Taken further, you can even play and get creative with flash photography, and you can learn to take photographs that are worth a “wow!”. How do you work with flash to come up with more stunning photographs?

1. Know your sync speed, shutter speed and aperture

Sync speed is simply the length of time that your shutter would be open to capture any motion. It corresponds to the fastest shutter speed that would still enable your camera to use flash. Depending on your camera, the sync speed could be 1/60th or 1/250th of a second. It could be different for your camera, so check the manual.

Most people will tell you that in flash photography, shutter speeds do not matter. This is wrong. In fact, you could play with the shutter speed in order to get more natural looking photos. The general rule is to shoot using a shutter speed that is slower than your sync speed. This way, you can balance the light coming from the flash and the ambient light available to you.

Aperture basically controls the amount of light that reaches your digital sensor. You should use a larger f number to close the aperture to get less flash exposure, and open the aperture for more flash exposure. In short, aperture controls the degree that flash affects your photograph.

2. Use flash exposure compensation

Flash exposure compensation may not be available on all cameras, but if you have it, consider using it. Flash exposure compensation is used to correct when your flash is giving out too much light or not enough light.
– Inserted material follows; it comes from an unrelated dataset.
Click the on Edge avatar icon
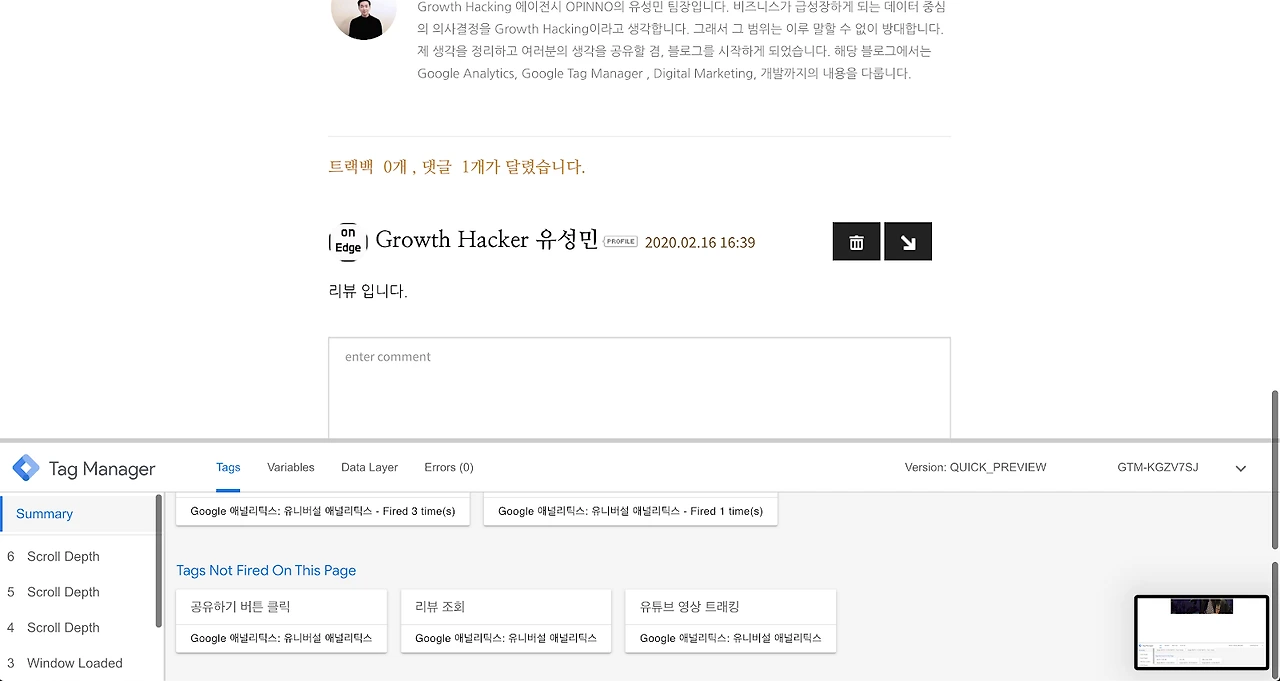This screenshot has width=1280, height=681. point(347,241)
Increase flash exposure compensation if you want to decrease the range of the flash and vice versa.

3. Fill flash

Fill flash is simply using flash to light up dark areas in the photo. This is especially helpful if you are taking a photograph in the sun. For example, if you have a subject under the sun, some parts of his face might have shadows. Fill flash allows you to light up these shadows.

Using fill flash is simply a matter of turning the flash on. But getting an even exposure might be a problem, especially if you shoot indoors.

The trick to using fill flash right is to use it at the right distance. This could be anywhere from 2 feet away from the subject or 12 feet away. If you have a DSLR, you can set it to Program (P) or Aperture priority (A) mode in order to get the right exposure.

4. Soften the harshness

If you find the light coming from your flash unit too harsh, you can soften it. If you have an external flash, you can make a bounce card. This involves taping a white cardboard or an index card below your flash so that the light bounces off from it and gives your photograph a more even and natural look.

You can also use tissue, which you put over your flash. The light might be direct, but the effect is not so harsh.

These are also good ways to avoid red eye if you do not have a red eye reduction feature on your camera and are short of asking people to look away.

5. Rethink Flash

Photography is all about light. So if you think that you could get good photographs in total darkness using flash, you will be greatly disappointed. Instead, think of flash as a way to add more light, not as the only light source you should use. So you should allow more available light in to make sure that your flash unit is not the only source of light you work with.

That said, if you need to use flash at night or indoors, then you might want to close your aperture. This will give you more depth of field. Of course, this would mean that you would let less light in, so make sure that you increase the power of your flash by increasing your flash exposure compensation.

6. No walls please

If you find yourself needing to use direct flash, then make sure that there are no objects behind your subjects to avoid the shadow that your flash would create. Simply put, if you are shooting indoors, tell your subject to move away from the walls!

7. Use flash gels

Flash gels allow you to change the color of your flash’s light. The rule of thumb is to match your flash’s color with the ambient light. This will help make your photographs more natural looking. If you do not like the color of the ambient light, you can always edit it using Photoshop. But even this becomes a problem when your flash light does not match the ambient light.

8. Practice

As with any photography technique, working with flash requires patience. You would need to experiment a lot and practice your shots to master flash photography. Do not be discouraged if you follow these tips and still get crappy flash photos. Just continue to tinker with your camera and shoot lots of pictures!